→ Exercise tasks
**1.** In the seasonal work text below, where does the writer work as an aerial guide?
**2.** Write the next part of the seasonal work text, starting after its last sentence.

-- Page text follows --

Seasonal work.
Or as a guest said to me yesterday, “poverty with a view.”
I am currently working as an aerial guide at the Nantahala Outdoor Center in Bryson City, North Carolina.
My coworkers and I work together all day to keep our guests safe on the ziplines and high ropes, and then we head back to live in our plywood shacks in the evenings.
For a job where a single mistake could mean the death of yourself or someone else, getting paid barely above minimum wage feels ridiculous, but this is what we signed up for.
“It’s all about the experience,” we tell each other as we debate whether a $5 pizza will fit into our budgets for the week.
“We don’t need money to be happy,” we announce as we sit around a campfire, cheap beer in our hands and the smell of weed clouding our senses.
“This is the good life,” we convince ourselves as we choose not to go to the doctor for a twisted ankle, so we can avoid the medical bills.

-- Page text concluded --
-- Records shown follows --

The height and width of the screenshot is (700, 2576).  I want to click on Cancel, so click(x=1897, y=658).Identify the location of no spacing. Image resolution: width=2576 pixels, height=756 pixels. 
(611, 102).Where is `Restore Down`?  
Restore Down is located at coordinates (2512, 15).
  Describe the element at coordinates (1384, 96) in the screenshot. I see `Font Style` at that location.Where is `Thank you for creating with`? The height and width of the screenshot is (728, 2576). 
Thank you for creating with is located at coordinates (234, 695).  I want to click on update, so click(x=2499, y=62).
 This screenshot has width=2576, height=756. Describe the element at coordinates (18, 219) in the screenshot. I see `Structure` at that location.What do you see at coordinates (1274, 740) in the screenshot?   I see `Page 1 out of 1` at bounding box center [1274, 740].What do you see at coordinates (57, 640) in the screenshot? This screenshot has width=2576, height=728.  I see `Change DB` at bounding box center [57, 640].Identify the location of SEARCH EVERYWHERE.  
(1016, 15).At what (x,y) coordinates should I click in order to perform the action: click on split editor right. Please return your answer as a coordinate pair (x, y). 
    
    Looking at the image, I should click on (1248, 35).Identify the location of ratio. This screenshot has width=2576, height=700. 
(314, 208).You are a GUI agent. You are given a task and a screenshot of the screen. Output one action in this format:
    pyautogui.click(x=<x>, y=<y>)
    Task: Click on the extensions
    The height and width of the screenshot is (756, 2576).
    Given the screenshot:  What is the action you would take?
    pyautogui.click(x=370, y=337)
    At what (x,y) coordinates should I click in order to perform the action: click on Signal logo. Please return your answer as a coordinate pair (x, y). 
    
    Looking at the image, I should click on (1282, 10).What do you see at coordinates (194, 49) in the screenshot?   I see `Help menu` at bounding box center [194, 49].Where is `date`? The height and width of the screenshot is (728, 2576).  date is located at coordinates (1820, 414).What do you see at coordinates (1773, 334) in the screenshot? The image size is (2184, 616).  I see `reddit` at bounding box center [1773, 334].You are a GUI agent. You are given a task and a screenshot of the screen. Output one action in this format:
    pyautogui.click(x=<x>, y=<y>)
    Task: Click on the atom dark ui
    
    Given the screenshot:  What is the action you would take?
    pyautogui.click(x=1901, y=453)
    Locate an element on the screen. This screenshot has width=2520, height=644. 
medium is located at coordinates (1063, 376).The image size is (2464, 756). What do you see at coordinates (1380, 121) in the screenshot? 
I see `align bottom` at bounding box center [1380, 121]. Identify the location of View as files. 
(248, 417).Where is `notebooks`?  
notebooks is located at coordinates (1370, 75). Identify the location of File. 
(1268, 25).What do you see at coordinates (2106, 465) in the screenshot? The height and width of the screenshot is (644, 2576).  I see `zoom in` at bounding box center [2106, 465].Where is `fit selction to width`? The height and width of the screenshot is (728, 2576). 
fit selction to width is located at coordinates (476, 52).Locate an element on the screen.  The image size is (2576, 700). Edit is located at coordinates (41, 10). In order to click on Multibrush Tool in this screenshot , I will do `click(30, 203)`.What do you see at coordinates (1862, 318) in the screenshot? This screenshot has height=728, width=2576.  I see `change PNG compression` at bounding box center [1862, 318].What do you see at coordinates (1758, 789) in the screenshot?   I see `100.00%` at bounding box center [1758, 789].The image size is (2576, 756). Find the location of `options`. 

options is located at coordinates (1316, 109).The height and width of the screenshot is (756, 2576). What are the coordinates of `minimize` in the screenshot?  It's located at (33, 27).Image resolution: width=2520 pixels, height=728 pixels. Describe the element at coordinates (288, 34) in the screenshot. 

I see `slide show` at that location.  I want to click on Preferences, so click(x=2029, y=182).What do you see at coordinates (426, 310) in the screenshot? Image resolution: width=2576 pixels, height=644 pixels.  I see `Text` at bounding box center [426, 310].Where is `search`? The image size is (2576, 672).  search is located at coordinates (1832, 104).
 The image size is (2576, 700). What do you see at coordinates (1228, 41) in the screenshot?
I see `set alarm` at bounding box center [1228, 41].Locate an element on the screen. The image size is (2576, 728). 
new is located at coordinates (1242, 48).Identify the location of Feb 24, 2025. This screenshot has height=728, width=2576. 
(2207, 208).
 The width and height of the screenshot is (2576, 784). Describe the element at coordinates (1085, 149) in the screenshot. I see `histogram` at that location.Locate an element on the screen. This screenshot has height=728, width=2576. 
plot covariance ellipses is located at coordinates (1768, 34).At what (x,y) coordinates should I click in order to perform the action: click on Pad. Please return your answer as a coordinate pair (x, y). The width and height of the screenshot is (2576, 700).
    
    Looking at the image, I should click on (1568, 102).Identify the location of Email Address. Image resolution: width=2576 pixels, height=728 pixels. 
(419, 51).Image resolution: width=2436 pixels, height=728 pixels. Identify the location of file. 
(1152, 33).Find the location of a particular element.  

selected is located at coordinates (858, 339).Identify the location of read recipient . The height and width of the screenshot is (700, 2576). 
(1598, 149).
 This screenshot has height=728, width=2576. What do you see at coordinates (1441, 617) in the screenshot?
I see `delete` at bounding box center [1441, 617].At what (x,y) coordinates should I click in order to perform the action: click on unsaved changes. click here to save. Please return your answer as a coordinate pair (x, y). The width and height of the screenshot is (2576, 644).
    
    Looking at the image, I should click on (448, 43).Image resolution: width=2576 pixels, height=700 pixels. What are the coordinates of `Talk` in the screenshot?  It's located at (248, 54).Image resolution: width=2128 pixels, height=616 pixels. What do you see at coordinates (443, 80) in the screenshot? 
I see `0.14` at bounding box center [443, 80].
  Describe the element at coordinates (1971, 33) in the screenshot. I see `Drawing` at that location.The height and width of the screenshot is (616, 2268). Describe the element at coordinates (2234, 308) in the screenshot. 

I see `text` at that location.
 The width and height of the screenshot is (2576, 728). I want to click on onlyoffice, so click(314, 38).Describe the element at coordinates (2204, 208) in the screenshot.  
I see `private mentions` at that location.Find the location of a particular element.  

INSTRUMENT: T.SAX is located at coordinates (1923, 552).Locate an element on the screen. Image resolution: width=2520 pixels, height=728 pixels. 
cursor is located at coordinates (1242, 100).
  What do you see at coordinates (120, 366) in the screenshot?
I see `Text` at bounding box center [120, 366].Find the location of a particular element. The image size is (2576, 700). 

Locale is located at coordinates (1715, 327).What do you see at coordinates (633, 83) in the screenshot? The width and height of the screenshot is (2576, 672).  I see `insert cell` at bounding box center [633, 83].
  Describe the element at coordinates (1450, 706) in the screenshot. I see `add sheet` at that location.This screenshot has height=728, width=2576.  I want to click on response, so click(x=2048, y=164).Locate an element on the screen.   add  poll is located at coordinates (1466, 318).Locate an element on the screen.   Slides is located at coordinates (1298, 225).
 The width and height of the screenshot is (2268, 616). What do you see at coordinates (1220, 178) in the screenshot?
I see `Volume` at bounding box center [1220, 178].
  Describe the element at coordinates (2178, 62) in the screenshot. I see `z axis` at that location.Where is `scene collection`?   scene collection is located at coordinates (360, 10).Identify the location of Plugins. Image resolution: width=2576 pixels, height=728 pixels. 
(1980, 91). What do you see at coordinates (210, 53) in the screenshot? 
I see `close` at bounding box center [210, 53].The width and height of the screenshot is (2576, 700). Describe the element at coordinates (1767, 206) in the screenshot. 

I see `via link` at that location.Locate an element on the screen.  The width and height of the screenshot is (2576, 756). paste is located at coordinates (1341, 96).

-- Records shown concluded --

→ Answers for the tasks
**1.** At the Nantahala Outdoor Center in Bryson City, North Carolina.

**2.**
When I first arrived at my living accommodations, I insisted on calling the moldy structure a “cabin.” Sure, water came in through the screens when the rain came down harder than a drizzle, and yes, multiple wolf spiders lurked under my bed, but I wanted to use the unhealthy living conditions as a form of character building.
It wasn’t until after I dropped several pounds due to the lack of kitchen and learned that the water was unfit for drinking that I gave into the name that my friends had already resigned themselves to.
Shack.
Just today I walked out of work, pulling my mask and name tag off as I turned back to a friend, “Hey, come by my shack tonight?”
To us, the word “shack” has long since been adopted into the common vernacular we have unintentionally created by way of spending all our days and nights together.
No one gives it any thought.
But the truth of the matter is that our living conditions are completely unacceptable by any standard.
It’s easy to romanticize traveling thirty minutes to fill up a water jug at a natural spring, but in reality, the NOC’s disregard of such basic needs is a flagrant violation of migrant worker labor law.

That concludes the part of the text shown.